Eugen Ruges Monolog „Ruhestörung“ im Theater der Keller. Unsere Kritik.
Premiere im Theater der KellerDie Klage des gekündigten Mieters
Der Schrei ist bereits vorbei, als wir den Mann kennenlernen. Laut muss er gewesen sein, so laut, dass der Vermieter, der zwei Stockwerke tiefer wohnt, ihm die Wohnung kündigt. Hier beginnt „Ruhestörung“, das kleine Kammerspiel aus der Feder von Eugen Ruge („Metropol“). Eine gut einstündige monologische Suada folgt darauf.
Regisseur Michael Meichßner hat für die Inszenierung im Theater der Keller, als Übernahme vom Eurotheater Central in Bonn, seinen Schauspieler Jonathan Maria Dorando in eine Art Guckkasten platziert. Hier in einem farblosen, tristen und kaum möblierten Raum steht der konsternierte Mieter und kann die Welt nicht mehr verstehen. Ausgerechnet ihm, der tagtäglich und permanent den Lärm der Anderen über sich ergehen lassen muss, wird hier der „Prozess“ gemacht.
Zivilisationslärm als wahre Zumutung
Wenn die anderen Bimmeln oder Bohren, wenn die Frau des Vermieters mal wieder mutwillig den Staubsauger dröhnen lässt, dann wird das als zumutbarer Zivilisationslärm stillschweigen toleriert. Für ihn aber, den hypersensiblen oder (neurotischen?) Geistesmensch, der daheim seine nicht genauer definierte Kopfarbeit verrichtet, ist dieser immer auftretende Grundlärm da draußen, eine unerhörte Zumutung. „Es gibt im Grunde genommen keinen Tag, wo nicht auf ohrenbetäubende Weise gelärmt wird“, berichtet uns der Mann. „Und ich werde hier angeklagt, weil ich einmal in meinem Leben in meiner Wohnung angeblich schreie.“
Seine sich langsam zur Wutrede steigernde Rechtfertigung erinnert in Form und Inhalt mitunter an die beißenden Ausführungen eines Thomas Bernhard. Dem Stück aus dem Jahre 1998 sind zwar an einigen Stellen die Jahre anzumerken, anderseits bekommt diese bitterkomische Abrechnung eines Aussteigers durch die letzten Krisenjahre eine beängstigende Aktualität.

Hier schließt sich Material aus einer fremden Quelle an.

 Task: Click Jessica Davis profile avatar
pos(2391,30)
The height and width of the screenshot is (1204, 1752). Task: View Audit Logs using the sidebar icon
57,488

Jonathan Maria Dorando spielt den geplagten Mann als nicht unsympathischen Nerd, dem es gelingt, im Publikum Fürsprache und Verständnis für seinen Ausbruch und Ausstieg zu finden. Wenn dieser moderne Don Quijote mit naturgemäß wenig probaten Mitteln und Methoden gegen die allgegenwärtige Zivilisation ankämpft, dann gönnt man ihm zumindest in seinen Träumen eine Welt, in der der Aufprall einer Schneeflocke auf erdigem Grund der einzige Ton ist, der sein Ohr erreicht.